Odierno Is Tapped For Army Promotion
Wednesday, February 6, 2008
Army Lt. Gen. Raymond T. Odierno, who is finishing a tour as the No. 2 U.S. commander in Iraq, has been nominated to take over as the Army's vice chief of staff, a position that would have Odierno running the service's day-to-day operations.
President Bush has nominated Odierno for a fourth star, and Congress must approve the promotion before Odierno moves to the Pentagon. Army officials said yesterday that Odierno probably will take over for Gen. Richard A. Cody sometime this summer.
The move would put two recent Iraq veterans at the top of Army leadership, rewarding long tours in the war zone with responsibility for running an Army strained by the lengthy fight. Odierno, who led the 4th Infantry Division in Iraq after the U.S. invasion in 2003 and returned to lead ground forces over the past year, would serve under Army Chief of Staff Gen. George W. Casey Jr., who was the top U.S. commander in Iraq for nearly three years until he took the top Army job in April 2007.
Between his assignment as the infantry commander and his current tour in Iraq, Odierno served as assistant to Marine Gen. Peter Pace, then chairman of the Joint Chiefs of Staff.

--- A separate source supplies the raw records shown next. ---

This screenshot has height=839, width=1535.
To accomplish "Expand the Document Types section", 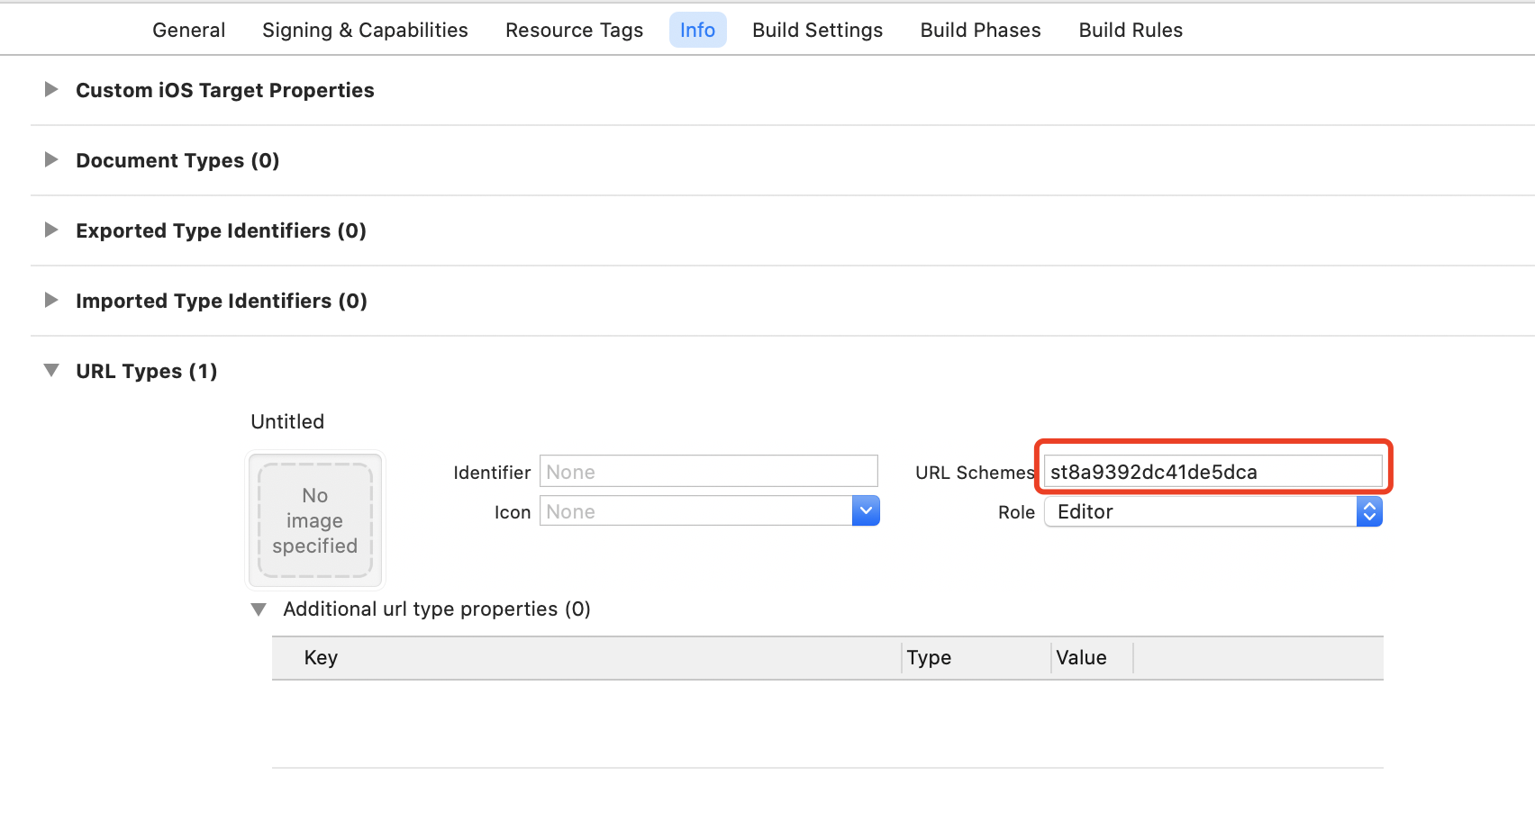I will pos(51,160).
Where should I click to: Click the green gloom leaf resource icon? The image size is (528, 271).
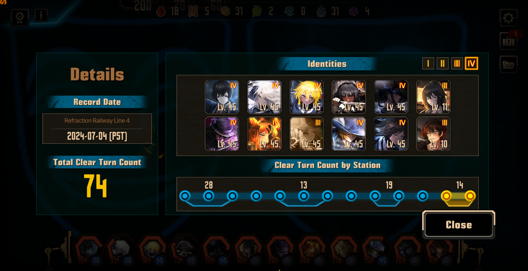[x=257, y=11]
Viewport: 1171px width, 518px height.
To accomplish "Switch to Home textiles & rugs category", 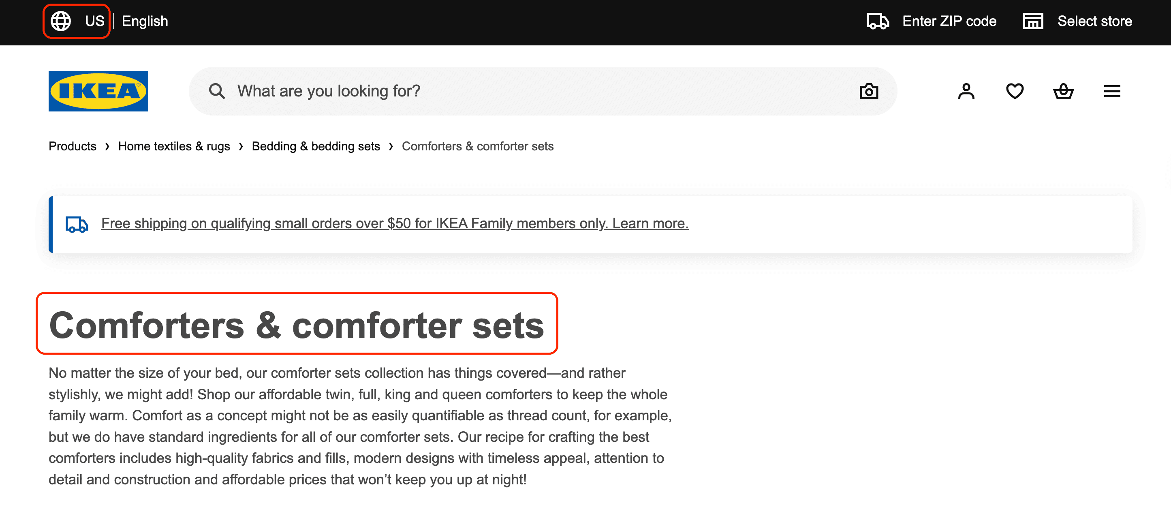I will tap(174, 146).

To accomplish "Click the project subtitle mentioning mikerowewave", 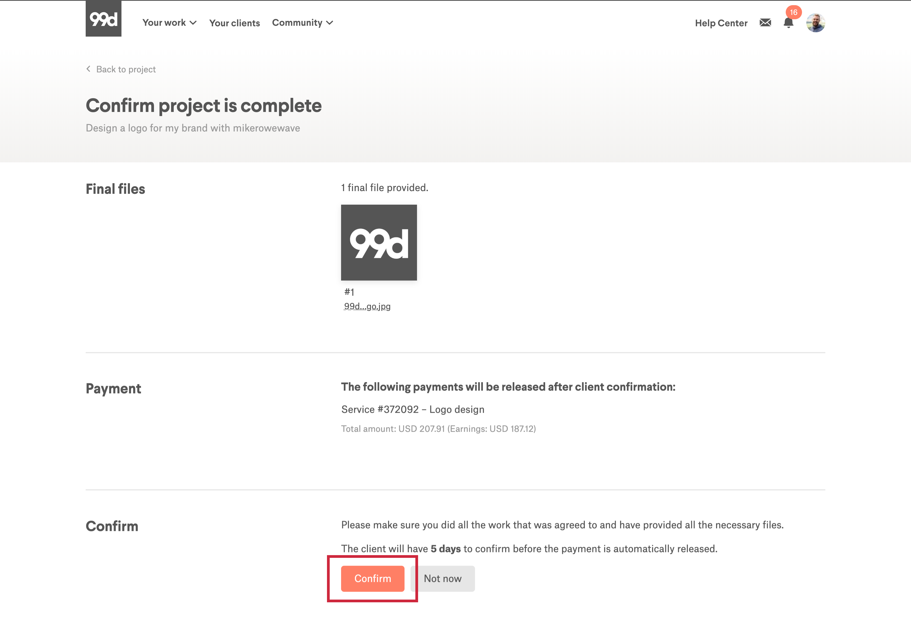I will [x=193, y=128].

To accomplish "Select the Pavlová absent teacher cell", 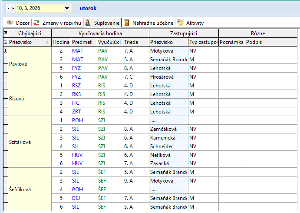I will coord(30,64).
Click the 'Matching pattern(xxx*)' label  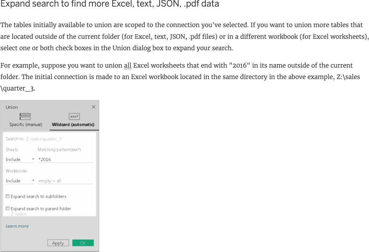click(59, 150)
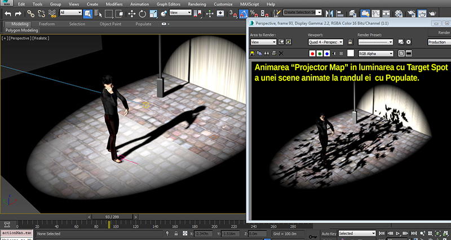Print the rendered image using printer icon

pyautogui.click(x=274, y=53)
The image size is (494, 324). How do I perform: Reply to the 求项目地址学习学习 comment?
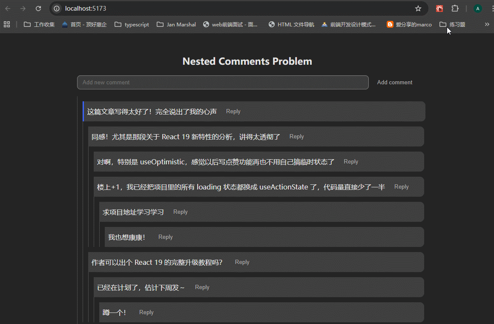pyautogui.click(x=181, y=212)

Odierno has been praised for his supervision of the buildup of U.S. troops in Iraq over the past year, which was part of a new counterinsurgency strategy. He was criticized for his leadership of the infantry in Iraq, when his unit was accused of being heavy-handed in its efforts to defeat the early stages of the insurgency. Odierno is scheduled to end his latest Iraq tour this month and will return to Fort Hood in Texas before his move to Washington.

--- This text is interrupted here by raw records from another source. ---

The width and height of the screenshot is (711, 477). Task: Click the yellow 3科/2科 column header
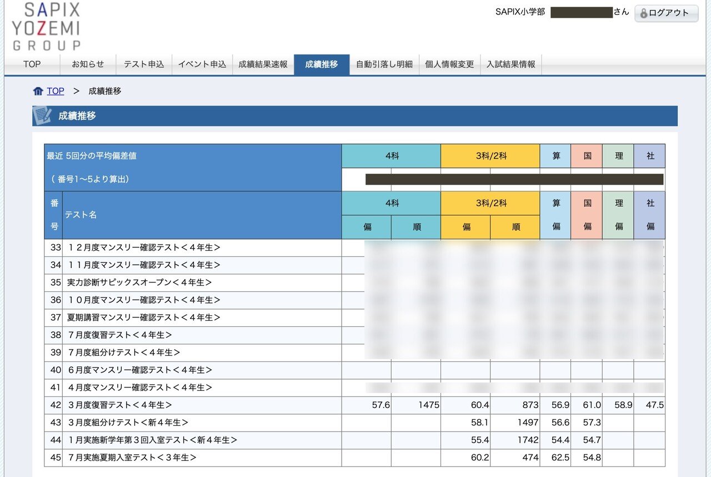tap(490, 203)
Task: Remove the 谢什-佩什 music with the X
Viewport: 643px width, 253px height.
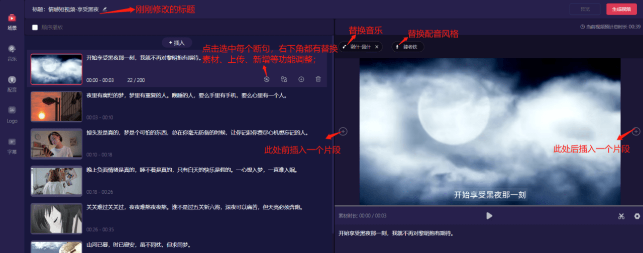Action: click(377, 47)
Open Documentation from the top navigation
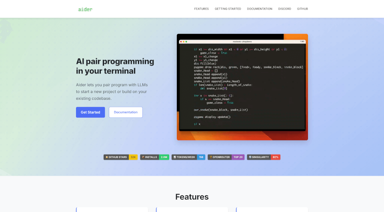This screenshot has height=212, width=384. [x=260, y=9]
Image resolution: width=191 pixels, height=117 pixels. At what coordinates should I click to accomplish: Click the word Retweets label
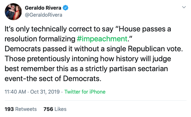click(x=26, y=109)
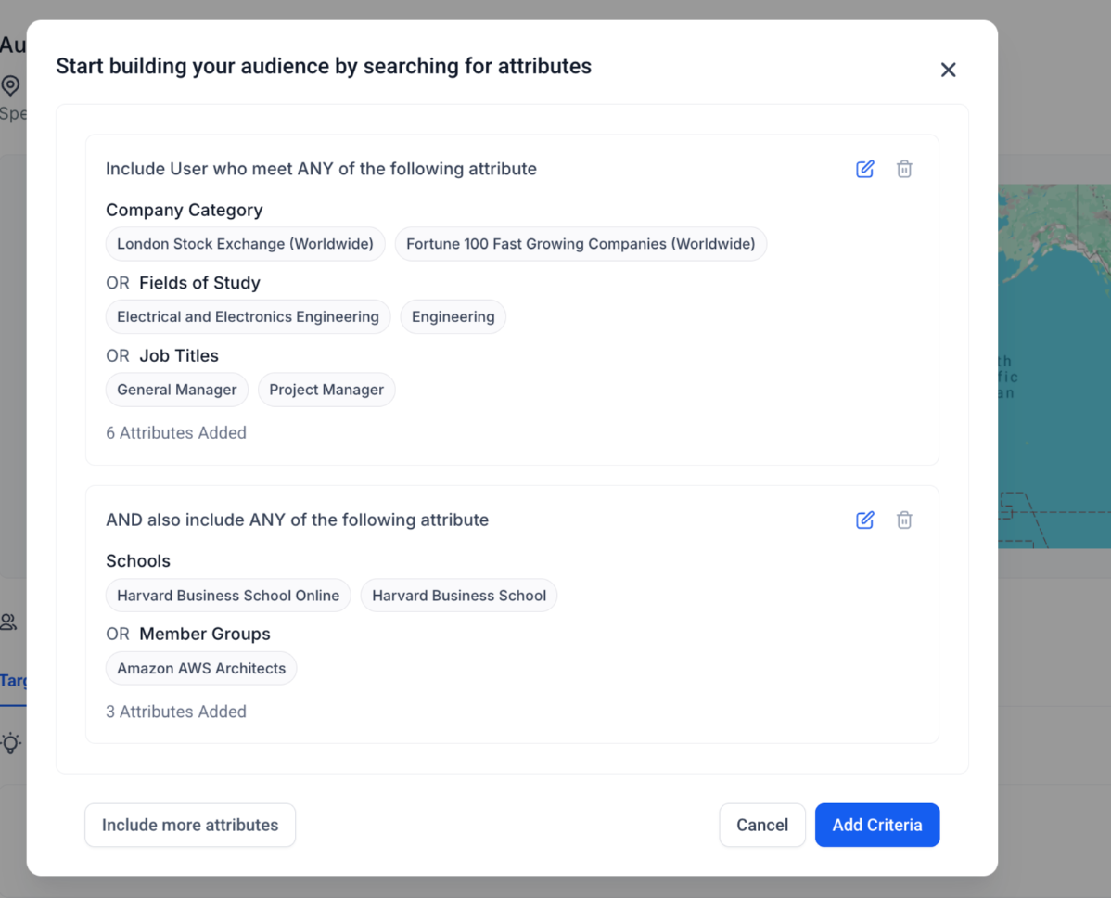This screenshot has width=1111, height=898.
Task: Click the Engineering field of study chip
Action: tap(453, 317)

In his new position, Odierno will supervise the Army's budget, which could be nearly $141 billion if Congress approves the president's request for the 2009 fiscal year. He also would be in charge of staffing and equipment as the Army works to grow by 65,000 soldiers over the next five years and struggles to recover after the strain of six years of continuous war.
Cody, who has served as the vice chief since June 2004, will leave after a customary four-year tenure. Army officials said yesterday that he probably will retire from the Army but that he is still determining his plans.

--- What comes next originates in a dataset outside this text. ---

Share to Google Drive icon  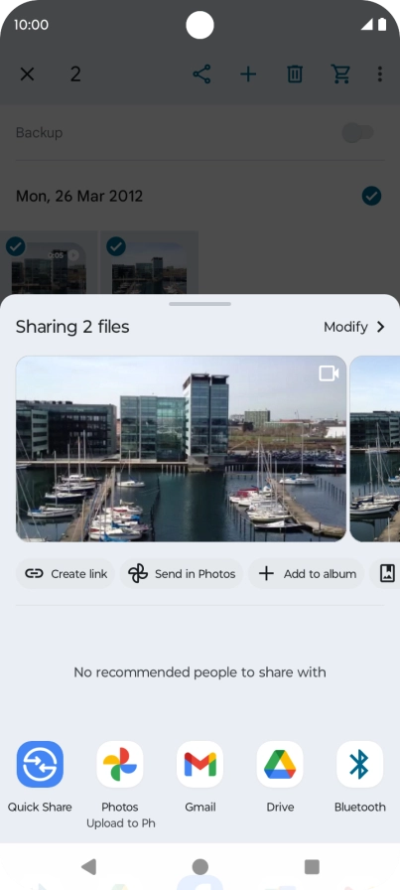click(x=280, y=764)
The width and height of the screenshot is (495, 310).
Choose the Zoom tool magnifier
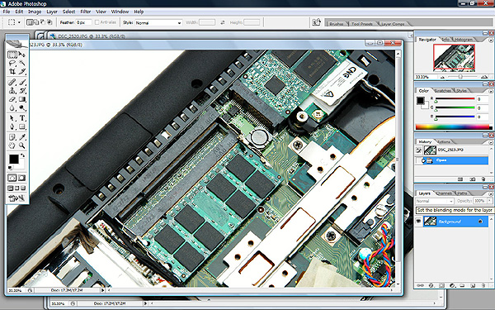[x=22, y=145]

"He'll be serving one day at a time, one soldier at a time until then," said Alison Bettencourt, an Army spokeswoman.
Cody has focused his time in office on dealing with the effects of the Iraq and Afghanistan wars on the Army. He was instrumental in spearheading the Improvised Explosive Device Task Force to study how to better protect U.S. soldiers. IEDs are the single largest cause of U.S. casualties in Iraq. Cody also has worked on retaining Army soldiers and officers during wartime, a critical element of growing the force in a difficult recruiting environment.
After revelations of inadequate treatment for injured soldiers at Walter Reed Army Medical Center and within the Army Medical Command, Cody led Army assessments of medical treatment for U.S. soldiers around the world.